Bata o pé e diga a si mesmo que nada disso faz sentido. Que você é capaz de resistir aos desafios naturais, e ainda, segundo Darwin, estará contribuindo para que sua nova atitude seja herdada pelos seus sucessores, sem falar em seus contemporâneos, que terão mais condições de sobreviver às intempéries da vida do que os que se sentem confortáveis frente ao desconforto.  Portando, caso não consiga se mover em nome de si mesmo ou si mesma, faça-o em nome da evolução da espécie. No final, todo mundo sairá ganhando. Até você.  

 

11 de mai. de 2016

Depois do Foi Bom pra Você ?


Então vamos nós pra segunda parte da história, quando você terminou de viver um momento de puro êxtase, e reafirma “…então tá combinado é quase nada...” Volta pra casa sorrindo feito boba e passa o dia transpirando  as emoções e o presente basta em si mesmo. Sim foi bom, bem bom, pra mim.   

Você se sente grata por ter se permitido ser intensa, verdadeira, prazenteira.  Por reafirmar que sabe como conduzir horas que sejam de puro deleite, sem cobranças, sem culpa, sem limites desnecessários, e também com respeito e cafuné.  Até aí tudo bem, tudo sob controle.

Então uma hora dessas você não resiste e deixa escapar que as lembranças continuam a fazer festa em suas memorias (ahhhh, esses malditos aplicativos que mantêm a proximidade ao alcance dos dedos!) e o lado de lá replica com a mesma disponibilidade.   Foi bom pra você, foi bom pra ele. Mas e daí?
Daí que é sempre bom ouvir os sinos dobrarem e as borboletas girarem no estomago, mas a questão é que você passa a desejar mais. E haja borboletas e haja estômago.     

Chega então a hora que você descobre que esta brincadeira está tomando o seu tempo, roubando seu juízo, ocupando um espaço na sua rotina que estava quase totalmente voltado pras tempestades em copos d’agua que a assaltaram depois da baixa de hormônios ou para a sua coleção particular de bichos de sete cabeças. Sorte sua. Mas, imagina você, se agir rapidamente, dará tempo de retomar o controle da situação .       Faça me rir.

No máximo dá pra elaborar um discurso do tipo “deixa ver no que vai dar”. E aí, depois de mandar ver um papo reto com seu alter ego, vem um apelo: deixe. Deixe que as coisas se estabeleçam sem que você tenha que traçar um plano, seja de fuga ou de ataque.

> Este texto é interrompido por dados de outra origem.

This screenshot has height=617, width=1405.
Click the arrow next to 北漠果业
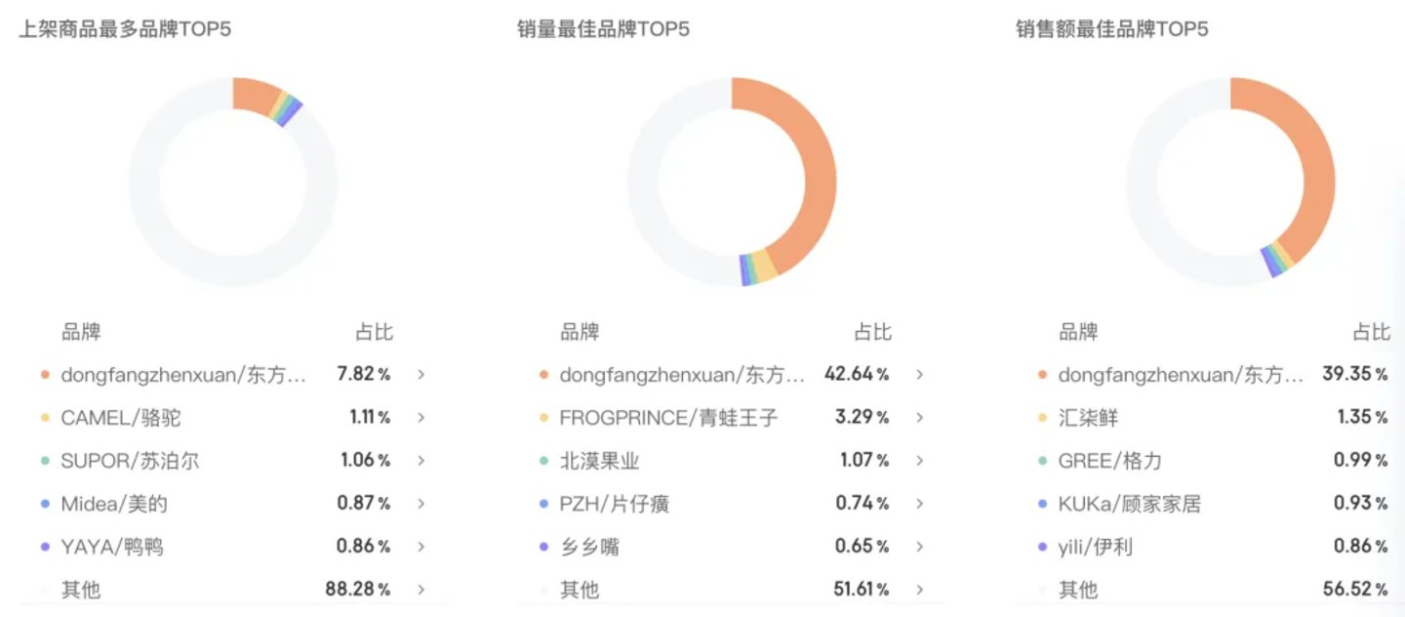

Deixe que os sentimentos se misturem e não se expliquem e te tirem do sério e desequilibrem tudo.  Deixe que o sabor da brincadeira te surpreenda e sapateie sobre as suas verdades. Desapegue de suas crenças baseadas em amores antigos ou recentes que sejam. Resista à tentação de perguntar à sua melhor amiga o que acha que você deveria fazer; ela também vai fingir que sabe como escapar ilesa de armadilhas do tipo. Não perca seu tempo e nem seu crédito com o divino fazendo promessas que você sabe que não vai cumprir, do tipo “esta é a ultima vez que…”.  

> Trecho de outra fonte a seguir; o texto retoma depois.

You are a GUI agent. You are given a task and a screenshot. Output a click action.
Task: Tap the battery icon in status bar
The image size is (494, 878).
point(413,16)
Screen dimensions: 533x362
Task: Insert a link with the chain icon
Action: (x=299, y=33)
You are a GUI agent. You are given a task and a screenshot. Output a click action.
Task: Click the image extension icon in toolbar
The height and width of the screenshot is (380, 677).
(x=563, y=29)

Enquanto isso, aproveite as boas vibrações do momento pra contagiar a sua rotina de novas conquistas. Se de fato você fizer questão de manter alguma coisa sob controle, que seja sua vida profissional, seu orçamento doméstico, sua relação com os que lhe são caros e com você mesma. Caso não viva sem fazer planos, que se empenhe em planejar sua próxima viagem de férias, aquele salto na carreira que passa pela aprendizagem de uma nova língua ou coisa que o valha. Se não sobrevive sem fazer promessas, que foque naquelas que você fez no início do novo ano, que incluiu, com certeza, dar início a um programa de atividades físicas ou uma dieta mais saudável em que você troca sem tanto esforço arroz por quinoa.   Fora isso, caro leitor, qualquer mania de explicação vai tornar você um arremedo de si mesmo. E, vamos combinar, a gente já não tem mais idade pra isso.  
 

 

 

 

 

22 de abr. de 2016

Aos Escaldados




 

Depois das 50 primaveras, não tem como ser diferente: nos tornamos escaldados. Já passamos dificuldades, experimentamos dissabores e então redobramos os cuidados pra que aquele sofrimento de outrora não nos roube o juízo mais uma vez. Não adianta. Mesmo que agruras semelhantes nunca venham a se materializar, o sentimento de que elas possam voltar e detonar o nosso (pseudo) equilíbrio é recorrente e muitas vezes nos torna escravos de um temor que entorpece.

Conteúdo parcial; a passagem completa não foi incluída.